If an awards show happens and nobody sees it, does it matter? That sounds like the beginning of a film industry joke, but this weekend it will become a very real question. On Sunday, the Hollywood Foreign Press Association (HFPA) will hold its annual Golden Globes celebration, normally a live television event that has kicked off awards season since the 1990s. But due to Covid and controversy, there will be no “show” in the traditional sense in 2022.

Will anyone besides the rarified clique of Globes voters care? As far as anyone can tell, nobody will.

There will be no red carpet, no celebrities and no virtual livestream. Instead, HFPA will announce some winners from a private event. And will anyone besides the rarified clique of Globes voters care? As far as anyone can tell, nobody will.

And if indeed no one cares, the Hollywood Foreign Press Association should take a long, hard look in the mirror. While #OscarsSoWhite and #TimesUp were affecting change in other parts of the industry, the nominations for the Golden Globes continued to favor white men. This culminated in a Los Angeles Times deep dive into the HPFA, which pointed out the voting coalition’s wild lack of diversity. (It had, to take one major example, no Black members.) Though that last fact was the headliner, the Times’ findings also uncovered evidence of members accepting what amounted to bribes and expensive swag in exchange for nominations and votes. The tone-deaf responses to these accusations did not help, with the recently-retired HFPA President Meher Tatna failing to even remember the name of the last Black voter in the group.

March 16, 202103:14

This growing drumbeat of scandal forced the HFPA to address critics directly during the 2021 ceremony, vowing to do better. But its members continued to undermine that messaging: an HFPA journalist mistook one Black actor for another; another member referred to Black Lives Matter as a “racist hate movement.” By May 2021, things reached a breaking point, with HFPA’s initial changes being derided as window dressing. Production studios began pulling out of the coming 2022 ceremony, declaring they would not submit titles for consideration and A-list celebrities returned their awards in protest. NBC finally pulled the plug, announcing last May that there would be no televised 2022 ceremony. (NBC News and the NBC broadcast networks are both units of NBCUniversal.)
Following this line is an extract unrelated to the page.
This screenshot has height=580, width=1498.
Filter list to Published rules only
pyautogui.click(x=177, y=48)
One would think this would be a wakeup call. Why not take a year off, reflect and overhaul? But the HFPA put on a brave face and tried to shoulder on. Freebies were banned, new leadership was voted in, and a chief diversity officer position was created. Though network cameras weren’t rolling, HFPA held the standard press conference to announce its nominees in December. In the movies, if you build it, they will come (hopefully).
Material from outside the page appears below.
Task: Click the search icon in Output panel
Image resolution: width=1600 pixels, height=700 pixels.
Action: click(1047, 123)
But this is not the movies, no one is coming.

One could argue the Globes (which is celebrating its 79th year) has never had a real TV home. The awards were first handed out in the mid-1940s, but the show was not televised until the 1960s, with the first national broadcast in 1965. For many years, the ceremony only aired in syndication or was relegated to basic cable’s TBS. It wasn’t until Dick Clark got involved in the mid-1990s that NBC secured long-term rights and began building the show up into an event equal to the Oscars, a status which has collapsed in record time.

The Golden Globes’ slide toward possible irrelevancy is not happening in a vacuum. Whispers about whether we need awards shows at all are becoming louder. Clearly, the pandemic has highlighted the superfluous nature of the events — an insider’s game where studios compete against each other for gold hardware, with little connection to (or interest from) the mainstream.

The whispers about whether we need awards shows at all are becoming louder.

As awareness of these behind-the-scenes games increased, audiences across the industry turned away. The slow attrition became an avalanche between 2020 and 2021, with a 53 percent drop for the Grammys, a 56 percent drop for the Oscars and a 63 percent drop for the Globes. Only the Emmys managed to increase its audience in 2021 after hitting rock bottom in 2020, but the extremely modest increase is nowhere near what numbers once were.

However, the lack of diversity is, in truth, a symptom of the larger problem: The art and artists these shows nominate and celebrate has little to do with what audiences actually watch. Some of the Globe’s more recent selections include titles mainstream viewers have barely heard of, like “Mozart in the Jungle” and “The Kominsky Method.” It’s no wonder the accusations of secret graft and inside baseball haven’t gone away.

From that perspective, the Golden Globes’ lack of a viewable ceremony is symbolically very fitting. The bigger question now is whether the other major awards shows can find a way to avoid a similar fate.